Atomic Note

The standard misreading of Grave of the Fireflies is itself what Takahata was warning against

cinema studiespropagandacharacter responsibilityauthorial intentGrave of the Firefliesviewer identification

Most viewers read Grave of the Fireflies as anti-war. Takahata said that was not the film's subject. He made it as a study of how a teenage boy's misplaced pride — his refusal to humble himself to relatives who might have helped — contributes directly to his sister's death. The war is the context, not the argument.

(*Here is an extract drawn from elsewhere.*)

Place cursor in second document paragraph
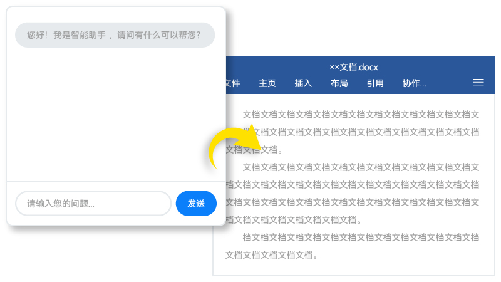 point(353,194)
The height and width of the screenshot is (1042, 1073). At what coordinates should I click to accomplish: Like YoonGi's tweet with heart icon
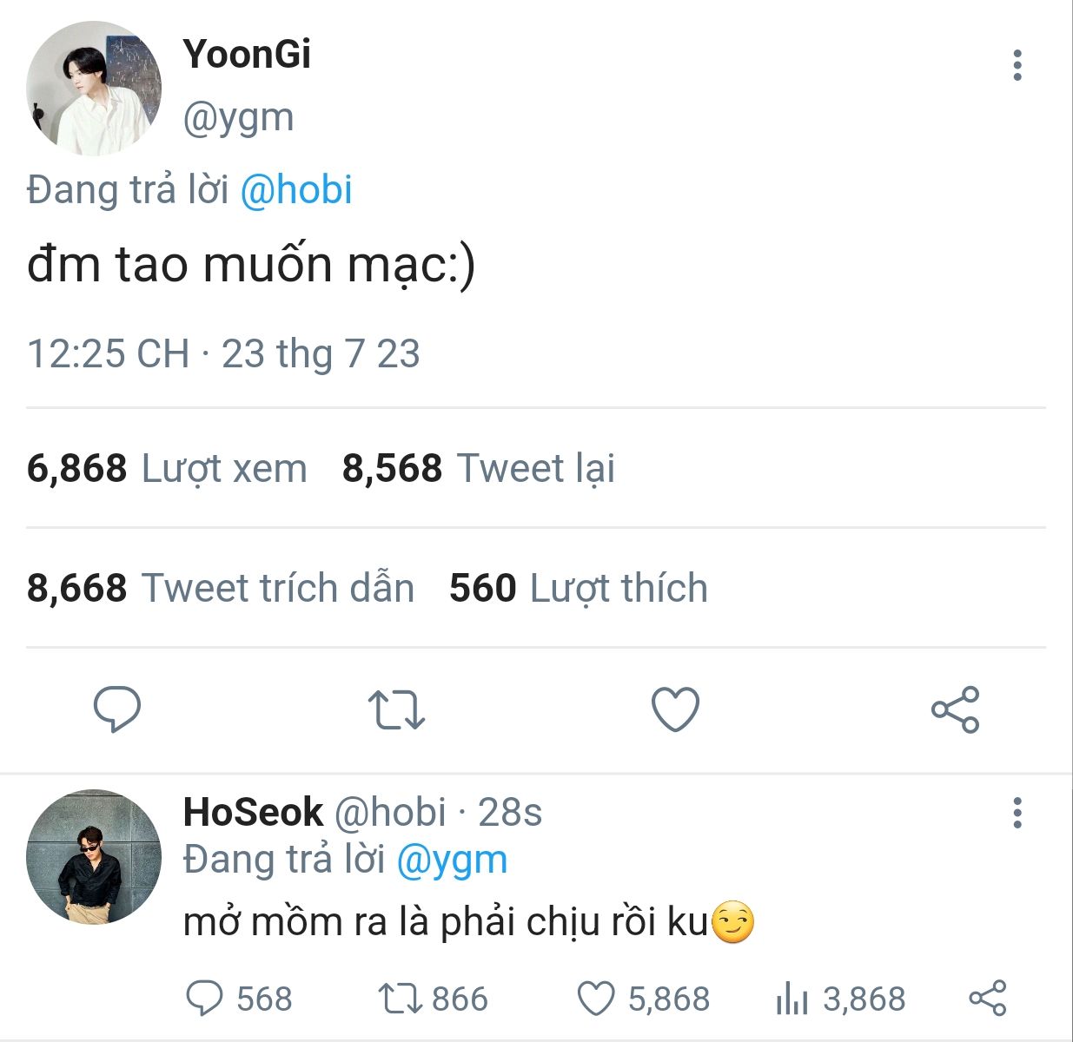[675, 709]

The gap between what Takahata intended and what most audiences receive is not incidental. It is a demonstration of the spectator-fusion he spent his career trying to refuse. A viewer who has identified with Seita — who has been carried on the protagonist's rail — will experience the film as an indictment of the war that killed him. A viewer who retains distance can see that Seita's own choices kill Setsuko.

NOTE

Takahata wanted the second kind of viewer. The film's widespread misreading as anti-war suggests he didn't always get one — and that the pull toward identification is strong enough to override even a film designed to resist it.

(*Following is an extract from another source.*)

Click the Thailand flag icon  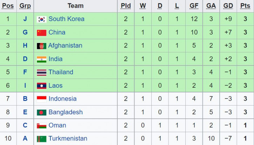pos(41,73)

The misreading also shows how politically consequential the distinction is. A film read as anti-war propaganda does something different in the world than a film read as a study in how pride destroys the people near us. Takahata intended the latter.

Source claim: Takahata intended Grave of the Fireflies as a study of a boy's pride causing his sister's death, not as anti-war film; the widespread misreading is itself an instance of the viewer-identification he was trying to prevent.